The other night I had a fantastic end of summer "celebration" with my daughter...I even managed to take a few pictures to celebrate. We have the privilege to live close to an abandoned amusement park...very cool in its own right, and even better that I had actually spent many a pleasant summer day there when I was a kid. My daughter recently got into checking out abandoned amusement parks online...so i thought bringing her to Rocky Point would be a very cool adventure. Not that we had to break in or anything, they've recently reopened a small section of the park complete with walking path that takes you on a fantastic stroll by the shore line.
We wandered around and looked at old things, took pictures of what was left to compare with pictures from its heyday online and we collected rocks and seashells while we stuck our toes in the water and "frolicked" on the beach. It was a little sad to see what had become of the midway and the giant dinner hall and it seemed an appropriate symbolic good bye to summer, as it's now time to say good bye to the carefree days and long nights of summer.
Later we drove to the light house and pretended we were being sneaky as we walked up the giant gates with the stop signs and homeland security signs to get a better look, and then ended our night sitting on a bench eating dough boys and cheese fries over looking the bay. We both agreed that our summer now felt complete and our sense of well being was uplifted after spending that time together. It's a wonderful memory that we'll both cherish.
Tonight I have a small ritual planned and then we'll bury our protective witch bottle at the end of the driveway...it seems it has finally stopped bubbling! Our feast was last Sunday, and in retrospect it was definitely a good idea since my husband has worked every night this week, and is working both tonight and tomorrow night...so our last meal as a whole family was a good one.
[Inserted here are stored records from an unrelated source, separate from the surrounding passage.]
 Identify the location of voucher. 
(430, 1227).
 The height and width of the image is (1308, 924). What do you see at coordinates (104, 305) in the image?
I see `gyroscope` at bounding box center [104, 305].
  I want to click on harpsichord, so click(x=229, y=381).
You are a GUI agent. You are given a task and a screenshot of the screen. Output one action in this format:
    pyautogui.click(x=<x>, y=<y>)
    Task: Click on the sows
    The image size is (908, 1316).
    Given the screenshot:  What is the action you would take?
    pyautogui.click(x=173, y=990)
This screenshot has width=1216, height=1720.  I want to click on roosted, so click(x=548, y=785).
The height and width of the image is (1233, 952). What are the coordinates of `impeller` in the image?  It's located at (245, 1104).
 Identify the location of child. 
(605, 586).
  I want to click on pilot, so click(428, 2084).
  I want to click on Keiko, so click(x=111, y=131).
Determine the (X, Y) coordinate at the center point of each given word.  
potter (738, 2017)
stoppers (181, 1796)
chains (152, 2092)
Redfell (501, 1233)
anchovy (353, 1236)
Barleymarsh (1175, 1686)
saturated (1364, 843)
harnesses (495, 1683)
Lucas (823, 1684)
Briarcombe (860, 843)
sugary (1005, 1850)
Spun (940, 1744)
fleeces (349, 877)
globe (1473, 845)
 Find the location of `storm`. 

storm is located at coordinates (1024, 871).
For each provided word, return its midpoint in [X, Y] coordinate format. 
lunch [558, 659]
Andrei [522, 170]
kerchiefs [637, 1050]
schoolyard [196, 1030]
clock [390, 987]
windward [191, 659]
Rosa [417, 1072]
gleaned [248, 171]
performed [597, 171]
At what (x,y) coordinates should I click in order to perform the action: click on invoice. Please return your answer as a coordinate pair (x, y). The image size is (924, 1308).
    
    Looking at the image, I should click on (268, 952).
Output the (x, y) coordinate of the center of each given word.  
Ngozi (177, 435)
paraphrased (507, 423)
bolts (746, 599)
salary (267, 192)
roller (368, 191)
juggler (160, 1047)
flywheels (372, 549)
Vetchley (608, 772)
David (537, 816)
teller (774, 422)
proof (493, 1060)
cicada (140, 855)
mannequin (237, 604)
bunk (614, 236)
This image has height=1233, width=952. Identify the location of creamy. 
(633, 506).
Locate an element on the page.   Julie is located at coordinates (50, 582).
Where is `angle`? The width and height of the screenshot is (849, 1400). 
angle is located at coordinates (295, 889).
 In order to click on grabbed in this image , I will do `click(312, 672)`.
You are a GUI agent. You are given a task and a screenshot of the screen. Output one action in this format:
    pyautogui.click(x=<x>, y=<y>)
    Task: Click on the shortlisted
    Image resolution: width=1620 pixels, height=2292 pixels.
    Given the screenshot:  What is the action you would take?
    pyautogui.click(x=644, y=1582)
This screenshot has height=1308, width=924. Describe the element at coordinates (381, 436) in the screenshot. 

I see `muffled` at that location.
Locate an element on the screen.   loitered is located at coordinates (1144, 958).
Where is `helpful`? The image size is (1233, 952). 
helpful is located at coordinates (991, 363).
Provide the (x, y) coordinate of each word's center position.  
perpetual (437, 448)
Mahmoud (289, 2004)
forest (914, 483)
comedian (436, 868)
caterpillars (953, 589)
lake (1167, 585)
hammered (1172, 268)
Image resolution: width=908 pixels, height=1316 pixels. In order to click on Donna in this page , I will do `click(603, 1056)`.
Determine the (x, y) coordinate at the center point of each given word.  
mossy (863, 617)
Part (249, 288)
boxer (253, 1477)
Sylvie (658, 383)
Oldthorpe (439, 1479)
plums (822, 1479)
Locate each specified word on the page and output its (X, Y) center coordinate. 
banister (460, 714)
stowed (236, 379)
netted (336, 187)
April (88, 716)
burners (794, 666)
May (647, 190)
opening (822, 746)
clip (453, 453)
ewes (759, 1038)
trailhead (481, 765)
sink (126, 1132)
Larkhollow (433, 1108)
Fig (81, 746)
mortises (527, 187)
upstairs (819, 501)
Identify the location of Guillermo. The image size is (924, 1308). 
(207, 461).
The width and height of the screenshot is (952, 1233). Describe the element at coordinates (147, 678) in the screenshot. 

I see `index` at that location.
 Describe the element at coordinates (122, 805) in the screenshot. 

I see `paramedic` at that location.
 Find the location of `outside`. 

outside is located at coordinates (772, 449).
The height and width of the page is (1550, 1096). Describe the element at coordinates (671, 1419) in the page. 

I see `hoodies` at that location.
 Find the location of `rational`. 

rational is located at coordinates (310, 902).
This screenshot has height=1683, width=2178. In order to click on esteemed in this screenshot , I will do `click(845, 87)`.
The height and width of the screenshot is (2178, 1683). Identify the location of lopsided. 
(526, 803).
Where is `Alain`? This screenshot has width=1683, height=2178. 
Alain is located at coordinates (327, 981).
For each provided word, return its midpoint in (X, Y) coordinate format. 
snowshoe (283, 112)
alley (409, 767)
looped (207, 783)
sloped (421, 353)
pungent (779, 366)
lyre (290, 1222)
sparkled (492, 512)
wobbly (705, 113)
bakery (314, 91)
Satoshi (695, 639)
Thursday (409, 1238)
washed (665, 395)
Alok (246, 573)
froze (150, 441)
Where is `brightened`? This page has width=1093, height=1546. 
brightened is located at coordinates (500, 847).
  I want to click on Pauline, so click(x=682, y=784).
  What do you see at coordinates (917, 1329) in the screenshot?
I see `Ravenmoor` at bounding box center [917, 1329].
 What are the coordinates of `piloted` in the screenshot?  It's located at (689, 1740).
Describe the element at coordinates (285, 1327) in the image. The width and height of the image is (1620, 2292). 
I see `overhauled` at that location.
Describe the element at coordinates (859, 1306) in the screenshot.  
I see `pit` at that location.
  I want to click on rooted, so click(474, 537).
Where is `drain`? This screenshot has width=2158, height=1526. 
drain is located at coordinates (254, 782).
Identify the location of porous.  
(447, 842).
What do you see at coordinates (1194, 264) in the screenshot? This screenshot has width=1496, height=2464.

Tonight's meal will be somewhat suspect, as are most of them when its just the girls home alone...i always feel a little bad cooking a whole meal when the husband isn't there with us.
I feel like the whole week has been filled with little symbolisms...most of the plants have been brought inside, since the frost threatens here and there....not so much now, of course, its muggy and gross right now...but last week it was almost there! I've been doing fall cleaning and washing the thick blankets for our beds and the warmer jackets...I think one of the reasons I do like fall so much is the sense of getting ready to "winter in" makes me appreciate my home and what I have so much more. To think that there are people who aren't as fortunate as I to have a place to winter in is a little heart breaking. This is just one of the many things that I am thankful for, all which will be mentioned in my ritual tonight. Its funny how many things you can come up with when you sit down and make a thankful list for yourself.